Anders die Slick-Gen-Kühe: Forschungsergebnisse aus Puerto Rico würden zeigen, dass sie an heissen Tagen bis zu vier Liter mehr Milch pro Tag produzieren. Ein weiterer Pluspunkt scheint ihr leicht öliges Fell zu sein. «Anscheinend zieht dieses weniger Fliegen an», sagt Katrin Müller. Noch gäbe es dazu keine Studien. «Für das Tierwohl wäre das aber super.» Dies sei ein Punkt, den man im Strickhof im Auge behalten wolle.

In die Schweiz gebracht hat das Slick-Gen vor rund vier Jahren der Agronom Rudolf Haudenschild, und zwar aus den USA. Heute vermarktet er es gemeinsam mit einem Partner über das Züchtersyndikat «Keep Cool». Kälbchen Cool Girl ist die Tochter eines sogenannten «Köferli-Muni», ihre Mutter Ursina, eine Holsteinkuh, wurde – wie auf Milchviehbetrieben üblich – künstlich besamt.

Vererbungsquote liegt bei 50 Prozent

Samenlieferant Thermo ist einer von drei aktuell in der Schweiz verfügbaren Slick-Gen-Stieren. «Normalerweise erhalten Kälber einen Namen mit dem ersten Buchstaben ihrer Mutter», sagt Katrin Müller. «Slick-Gen-Kälber sind in der Schweiz noch so ausssergewöhnlich, dass wir hier von der Regel abweichen.»

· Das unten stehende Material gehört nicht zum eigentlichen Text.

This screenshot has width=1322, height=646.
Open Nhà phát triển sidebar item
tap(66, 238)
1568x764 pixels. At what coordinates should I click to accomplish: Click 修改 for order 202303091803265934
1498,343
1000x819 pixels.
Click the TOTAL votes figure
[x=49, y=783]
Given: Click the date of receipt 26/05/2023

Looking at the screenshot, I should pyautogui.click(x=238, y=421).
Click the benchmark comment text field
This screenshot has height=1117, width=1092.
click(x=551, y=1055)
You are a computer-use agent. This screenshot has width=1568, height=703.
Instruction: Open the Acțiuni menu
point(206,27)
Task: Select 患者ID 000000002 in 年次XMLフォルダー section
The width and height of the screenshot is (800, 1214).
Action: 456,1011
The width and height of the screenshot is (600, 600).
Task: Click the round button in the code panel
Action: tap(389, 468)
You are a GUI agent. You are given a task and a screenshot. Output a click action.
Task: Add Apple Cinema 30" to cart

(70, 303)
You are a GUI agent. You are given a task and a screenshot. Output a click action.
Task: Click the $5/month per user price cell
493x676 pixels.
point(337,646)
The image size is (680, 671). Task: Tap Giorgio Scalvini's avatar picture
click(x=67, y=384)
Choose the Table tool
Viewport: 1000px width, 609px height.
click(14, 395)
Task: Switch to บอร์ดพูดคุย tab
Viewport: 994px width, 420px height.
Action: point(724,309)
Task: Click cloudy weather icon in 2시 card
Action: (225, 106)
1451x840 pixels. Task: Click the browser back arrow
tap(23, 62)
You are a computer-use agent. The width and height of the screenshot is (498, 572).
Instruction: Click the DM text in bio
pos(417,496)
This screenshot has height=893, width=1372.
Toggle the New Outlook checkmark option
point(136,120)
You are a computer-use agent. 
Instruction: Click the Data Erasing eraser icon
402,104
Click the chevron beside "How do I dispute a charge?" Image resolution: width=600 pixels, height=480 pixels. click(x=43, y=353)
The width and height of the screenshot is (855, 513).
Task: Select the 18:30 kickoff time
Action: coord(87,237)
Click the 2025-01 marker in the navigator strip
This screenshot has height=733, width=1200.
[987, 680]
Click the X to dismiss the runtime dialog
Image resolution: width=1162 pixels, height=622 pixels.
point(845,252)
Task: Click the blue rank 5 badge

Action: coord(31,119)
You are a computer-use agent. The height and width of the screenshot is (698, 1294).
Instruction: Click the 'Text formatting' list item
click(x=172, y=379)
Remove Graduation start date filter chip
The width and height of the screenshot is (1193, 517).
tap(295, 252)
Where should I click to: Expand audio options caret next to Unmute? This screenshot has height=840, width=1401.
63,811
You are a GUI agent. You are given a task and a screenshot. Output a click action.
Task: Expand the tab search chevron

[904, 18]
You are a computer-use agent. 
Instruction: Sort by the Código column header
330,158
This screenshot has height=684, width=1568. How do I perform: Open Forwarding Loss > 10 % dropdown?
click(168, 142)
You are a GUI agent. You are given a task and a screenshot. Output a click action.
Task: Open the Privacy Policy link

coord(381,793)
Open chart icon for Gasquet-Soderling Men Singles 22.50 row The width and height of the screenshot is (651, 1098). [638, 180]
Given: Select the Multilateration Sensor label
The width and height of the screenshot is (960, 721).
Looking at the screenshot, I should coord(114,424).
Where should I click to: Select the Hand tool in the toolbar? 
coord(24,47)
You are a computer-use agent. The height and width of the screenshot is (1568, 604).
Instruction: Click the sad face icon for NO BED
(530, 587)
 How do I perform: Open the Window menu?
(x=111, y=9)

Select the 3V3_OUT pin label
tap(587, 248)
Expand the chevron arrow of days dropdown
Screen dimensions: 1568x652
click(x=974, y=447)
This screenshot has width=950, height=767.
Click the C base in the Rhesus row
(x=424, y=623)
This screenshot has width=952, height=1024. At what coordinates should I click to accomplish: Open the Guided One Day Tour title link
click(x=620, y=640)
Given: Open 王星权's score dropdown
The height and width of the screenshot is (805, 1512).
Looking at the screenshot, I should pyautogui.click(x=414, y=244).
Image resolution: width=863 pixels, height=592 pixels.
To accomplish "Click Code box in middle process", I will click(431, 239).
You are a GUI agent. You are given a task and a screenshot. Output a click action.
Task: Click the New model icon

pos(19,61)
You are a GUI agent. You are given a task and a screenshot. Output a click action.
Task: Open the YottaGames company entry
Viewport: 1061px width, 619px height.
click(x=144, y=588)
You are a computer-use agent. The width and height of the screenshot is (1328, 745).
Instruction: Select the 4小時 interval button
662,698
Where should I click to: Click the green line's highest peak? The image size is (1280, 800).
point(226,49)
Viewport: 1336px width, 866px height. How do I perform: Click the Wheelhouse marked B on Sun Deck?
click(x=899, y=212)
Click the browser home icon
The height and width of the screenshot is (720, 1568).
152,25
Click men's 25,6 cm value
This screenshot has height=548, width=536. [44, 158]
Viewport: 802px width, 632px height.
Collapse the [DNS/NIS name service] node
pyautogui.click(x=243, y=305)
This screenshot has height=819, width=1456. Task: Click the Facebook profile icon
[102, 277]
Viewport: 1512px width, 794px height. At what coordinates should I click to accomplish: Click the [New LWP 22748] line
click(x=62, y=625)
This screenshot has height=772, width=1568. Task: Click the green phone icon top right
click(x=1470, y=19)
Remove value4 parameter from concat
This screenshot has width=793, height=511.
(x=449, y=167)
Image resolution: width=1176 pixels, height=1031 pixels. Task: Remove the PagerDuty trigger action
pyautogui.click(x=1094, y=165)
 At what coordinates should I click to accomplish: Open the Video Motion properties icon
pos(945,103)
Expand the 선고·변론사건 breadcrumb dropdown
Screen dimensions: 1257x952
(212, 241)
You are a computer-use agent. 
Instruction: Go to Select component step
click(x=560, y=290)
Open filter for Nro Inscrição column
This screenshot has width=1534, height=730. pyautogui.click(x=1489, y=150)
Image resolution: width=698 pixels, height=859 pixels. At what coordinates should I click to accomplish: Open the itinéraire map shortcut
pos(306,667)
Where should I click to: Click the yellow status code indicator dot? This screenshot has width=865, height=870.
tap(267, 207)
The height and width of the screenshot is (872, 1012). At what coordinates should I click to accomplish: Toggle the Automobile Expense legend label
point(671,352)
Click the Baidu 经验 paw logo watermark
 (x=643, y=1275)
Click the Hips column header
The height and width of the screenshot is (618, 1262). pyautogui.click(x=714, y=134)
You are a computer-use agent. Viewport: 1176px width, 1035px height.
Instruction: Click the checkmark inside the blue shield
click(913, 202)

Die Chance, dass Stier Thermo das Cool-Gen an seine Nachkommen weitergibt, liegt bei 50 Prozent. Aufklärung darüber gibt jeweils ein Test des genetischen Gewebes, das beim Anbringen der Ohrmarken anfällt.

Das Kalb «Cool Girl» auf dem Strickhof - Katrin Müller - Foto: Roger Hofstetter
Beim Anbringen der Ohrmarken fällt jeweils Gewebe an. Dessen Untersuchung im Labor zeigt, ob das Slick-Gen vererbt wurde.

Sie vergleicht den Einsatz des Slick-Gens mit der genetischen Implementierung der Hornlosigkeit. «Sind auf einem Milchviehbetrieb keine Hörner erwünscht, werden diese bei den Kälbern unter Narkose entfernt.» Genetische Hornlosigkeit erspare Kalb und Landwirt das Prozedere.

Eine weitere hitzetolerante Rinderrasse sind die Zebus aus dem Senegal. «Anders als die Senepols sind dies aber sehr nervöse Tiere», sagt Katrin Müller. Damit würde ein Verladen, ein Tierspitalbesuch zu einer Rallye – von einem Alpauftrieb ganz zu schweigen. «Solche Kühe können wir auf unseren Schweizer Bauernhöfen nicht brauchen.»

Noch ist Cool Girl unter den rund 150 Rindern am Strickhof das Einzige mit dem Slick-Gen. Im November soll ein weiteres Cool-Kalb zur Welt kommen – vorausgesetzt, das Slick-Gen von Stier Thermo vererbt sich. «In ein paar Jahren werden genetisch hitzetolerante Kühe ähnlich unspektakulär sein wie genetisch hornlose», glaubt Katrin Müller. «Und dann werden die Kälber auch wieder Namen mit dem Anfangsbuchstaben ihrer Mutter erhalten.»